Quasi racks, quasi bijective and quasi non-degenerate set-theoretic solutions of the Yang-Baxter equation

TL;DR

This paper systematically studies quasi bijective and quasi non-degenerate solutions to the set-theoretic Yang-Baxter equation, extending classical notions and characterizing their structure, especially those derived from dual weak braces.

Contribution

It introduces the concepts of quasi rack and derived solution, extending classical definitions, and characterizes quasi racks as Plonka sums of racks.

Findings

Solutions from dual weak braces are quasi bijective and quasi non-degenerate.
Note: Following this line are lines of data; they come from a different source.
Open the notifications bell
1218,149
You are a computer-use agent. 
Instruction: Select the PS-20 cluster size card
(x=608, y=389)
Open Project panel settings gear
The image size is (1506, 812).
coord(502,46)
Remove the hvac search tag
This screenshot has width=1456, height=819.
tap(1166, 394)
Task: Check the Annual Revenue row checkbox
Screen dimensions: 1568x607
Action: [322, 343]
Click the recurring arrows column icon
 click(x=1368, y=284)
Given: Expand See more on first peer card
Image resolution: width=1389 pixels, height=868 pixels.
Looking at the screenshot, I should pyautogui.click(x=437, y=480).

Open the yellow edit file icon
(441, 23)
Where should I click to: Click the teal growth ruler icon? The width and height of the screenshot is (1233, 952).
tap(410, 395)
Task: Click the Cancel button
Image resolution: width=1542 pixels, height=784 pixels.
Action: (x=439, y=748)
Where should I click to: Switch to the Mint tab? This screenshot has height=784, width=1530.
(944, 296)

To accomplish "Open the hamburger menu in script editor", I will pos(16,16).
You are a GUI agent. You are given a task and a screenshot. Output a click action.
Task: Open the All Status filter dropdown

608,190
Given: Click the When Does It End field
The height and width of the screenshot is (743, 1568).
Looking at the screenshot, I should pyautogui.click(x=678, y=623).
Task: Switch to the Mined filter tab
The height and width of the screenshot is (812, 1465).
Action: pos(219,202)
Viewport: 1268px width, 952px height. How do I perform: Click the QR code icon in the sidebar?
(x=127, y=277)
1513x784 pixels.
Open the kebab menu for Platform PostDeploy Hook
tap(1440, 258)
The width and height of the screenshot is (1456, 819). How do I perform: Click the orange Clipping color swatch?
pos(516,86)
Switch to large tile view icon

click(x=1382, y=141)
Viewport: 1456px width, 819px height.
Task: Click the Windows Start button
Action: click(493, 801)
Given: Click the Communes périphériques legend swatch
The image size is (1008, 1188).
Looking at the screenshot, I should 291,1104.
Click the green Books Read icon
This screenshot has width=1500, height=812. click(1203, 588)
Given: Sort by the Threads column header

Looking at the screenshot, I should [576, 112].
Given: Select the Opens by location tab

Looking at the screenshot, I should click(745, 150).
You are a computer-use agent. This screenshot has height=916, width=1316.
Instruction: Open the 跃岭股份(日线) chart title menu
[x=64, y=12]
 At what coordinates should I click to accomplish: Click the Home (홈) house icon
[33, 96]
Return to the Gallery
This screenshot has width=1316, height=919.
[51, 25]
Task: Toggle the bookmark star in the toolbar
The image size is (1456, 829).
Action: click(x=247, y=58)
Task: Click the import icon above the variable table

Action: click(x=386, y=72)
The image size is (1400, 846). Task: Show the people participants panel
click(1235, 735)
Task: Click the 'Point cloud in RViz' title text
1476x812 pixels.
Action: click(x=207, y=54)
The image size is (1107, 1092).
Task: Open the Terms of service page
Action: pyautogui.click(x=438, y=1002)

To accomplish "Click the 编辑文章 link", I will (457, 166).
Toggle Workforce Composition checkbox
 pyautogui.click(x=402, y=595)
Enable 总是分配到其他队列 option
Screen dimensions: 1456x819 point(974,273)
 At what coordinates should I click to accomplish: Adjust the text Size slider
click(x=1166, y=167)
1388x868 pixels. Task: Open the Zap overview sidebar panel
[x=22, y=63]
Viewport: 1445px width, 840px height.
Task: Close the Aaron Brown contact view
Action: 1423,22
Introduces and examines quasi rack and derived solutions.

Characterizes quasi racks as Plonka sums of racks.

Abstract

This work initiates a systematic study of the class of quasi bijective and quasi non-degenerate solutions to the set-theoretic Yang-Baxter equation. The motivation stems from the observation that solutions that arise from dual weak braces belong to these classes. The notions of quasi rack and derived solution are introduced and examined, extending the classical definitions. Additionally, a family of quasi left non-degenerate solutions is described in terms of quasi racks and g-twists, analogous to the left non-degenerate case. Furthermore, we completely characterize a class of quasi racks that are Plonka sum of racks.